La jueza de lo Penal número 14 de Madrid ha absuelto a Miguel Ángel Frontera de varios delitos de injurias graves y de acoso respecto al exvicepresidente del Gobierno Pablo Iglesias y la exministra de Igualdad Irene Montero al situar los 'escraches' en los que participó durante siete meses en el domicilio familiar de Galapagar en el contexto temporal y político del Covid.
En una sentencia a la que Europa Press tuvo acceso, la jueza exoneró a Frontera de un delito continuado de injurias graves respecto a Irene Montero por prescripción, así como de los delitos de descubrimiento de secretos, coacciones, acoso e injurias graves con publicidad a la autoridad y contra las instituciones del Estado en relación a Pablo Iglesias.

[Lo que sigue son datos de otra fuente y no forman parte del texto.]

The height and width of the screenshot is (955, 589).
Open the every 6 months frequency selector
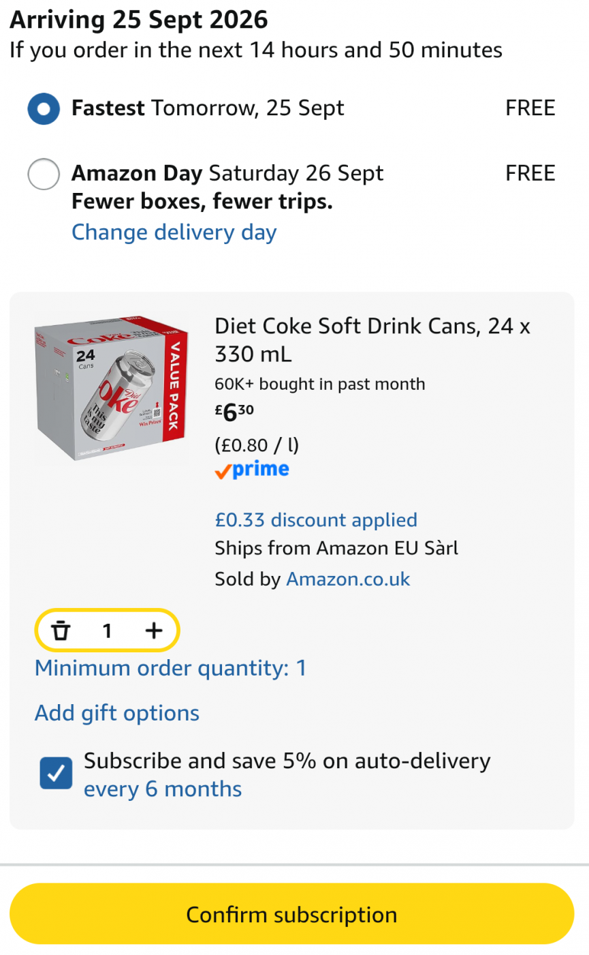tap(163, 789)
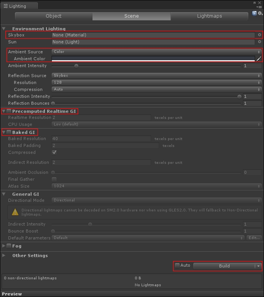Open the Lighting panel options menu icon
264x297 pixels.
(259, 7)
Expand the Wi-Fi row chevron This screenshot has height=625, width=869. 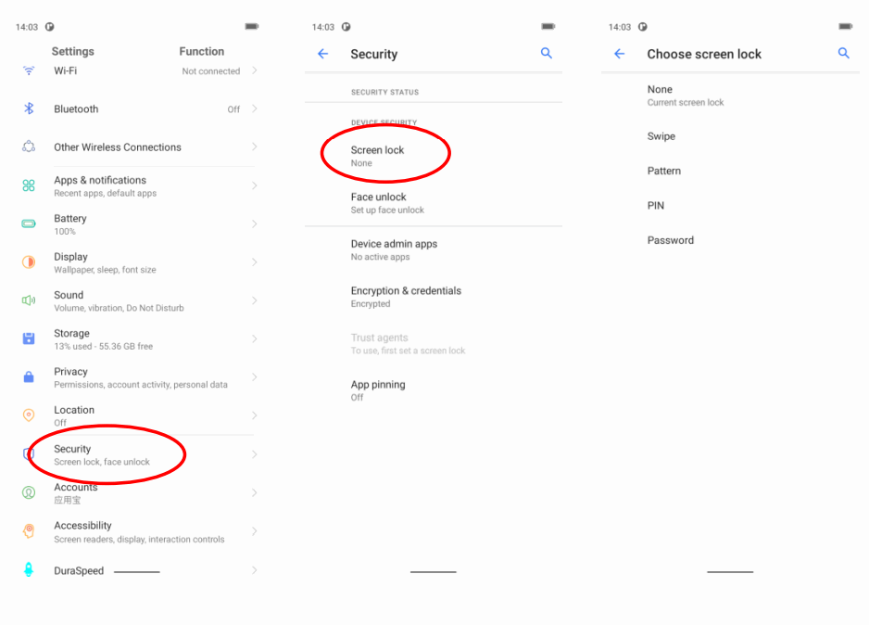click(255, 70)
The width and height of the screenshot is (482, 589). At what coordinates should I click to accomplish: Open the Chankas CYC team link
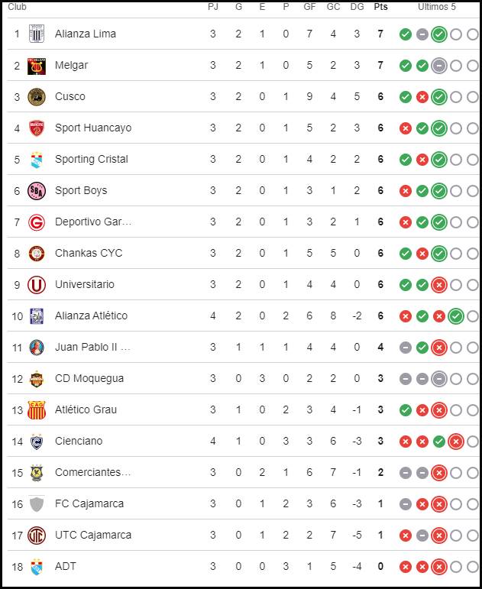pos(89,253)
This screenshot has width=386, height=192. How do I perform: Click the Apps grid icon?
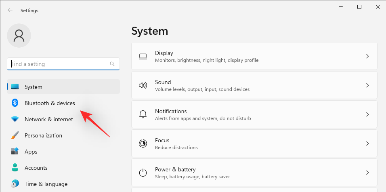15,152
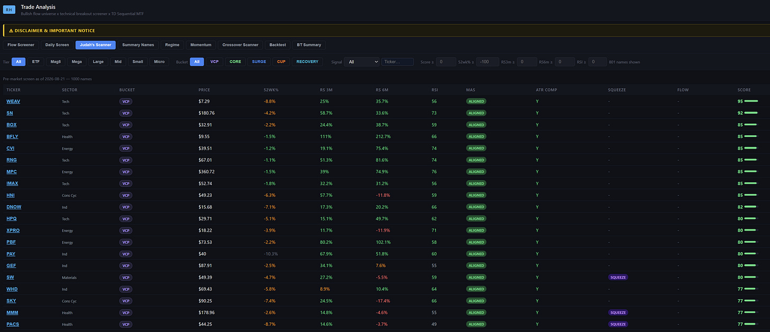Open the WEAV ticker link
The width and height of the screenshot is (770, 332).
[x=13, y=101]
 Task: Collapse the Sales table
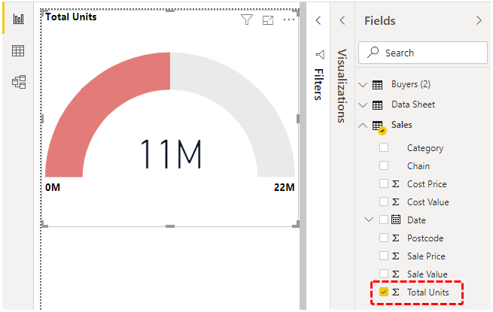[x=364, y=125]
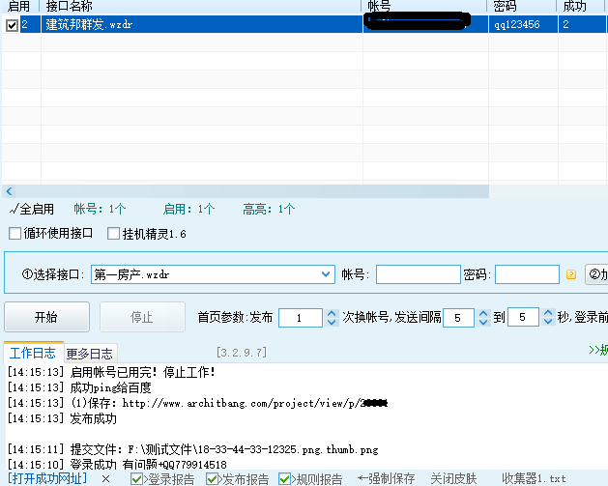Screen dimensions: 608x486
Task: Toggle the 登录报告 checkbox
Action: pos(136,478)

El acusado enfrentaba una petición fiscal de tres años de prisión por acoso e injurias a la pareja, mientras que la acusación particular solicitaba un año y medio de cárcel para él.

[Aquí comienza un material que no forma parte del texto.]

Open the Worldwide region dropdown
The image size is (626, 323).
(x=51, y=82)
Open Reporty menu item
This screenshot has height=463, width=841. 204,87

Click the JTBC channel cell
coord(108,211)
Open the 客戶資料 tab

En el juicio, Iglesias y Montero describieron la situación de "angustia" y "estrés" que vivieron a diario con insultos a diferentes horas del día, situación que cesó en diciembre de 2020 tras la intervención de un juzgado.
La jueza argumenta que las concentraciones en el domicilio de Iglesias comenzaron antes de que Frontera participara en ellas y continuaron después de que se le prohibiera asistir por una medida cautelar, manteniendo así el "ruido y las molestias que generaban esas concentraciones".
La magistrada afirma que no hay pruebas más allá de los testimonios de los querellantes que respalden la acusación de que Frontera fue el instigador de las protestas en la vivienda.
Ella considera que, dadas las circunstancias de la suspensión de derechos fundamentales por la pandemia, las alegaciones de que Frontera solo pretendía protestar contra la política del Gobierno en relación a la gestión de la pandemia no son "absurdas ni arbitrarias".
Según los agentes de la Guardia Civil que testificaron, no hay evidencia de que Frontera tuviera la intención de vigilar a los querellantes, ya que la vivienda estaba bajo vigilancia las 24 horas y había un perímetro de seguridad establecido.
El fiscal sostenía que el acoso de Frontera, iniciado en mayo de 2020, había alterado la vida diaria de la familia Iglesias-Montero, provocando ruidos constantes en horarios de descanso y limitando sus movimientos con los niños.
En conclusión, la fiscal afirmaba que Frontera había cruzado la línea del delito al grabar y publicar imágenes de la vivienda, excediendo así la libertad de expresión y cometiendo injurias continuadas.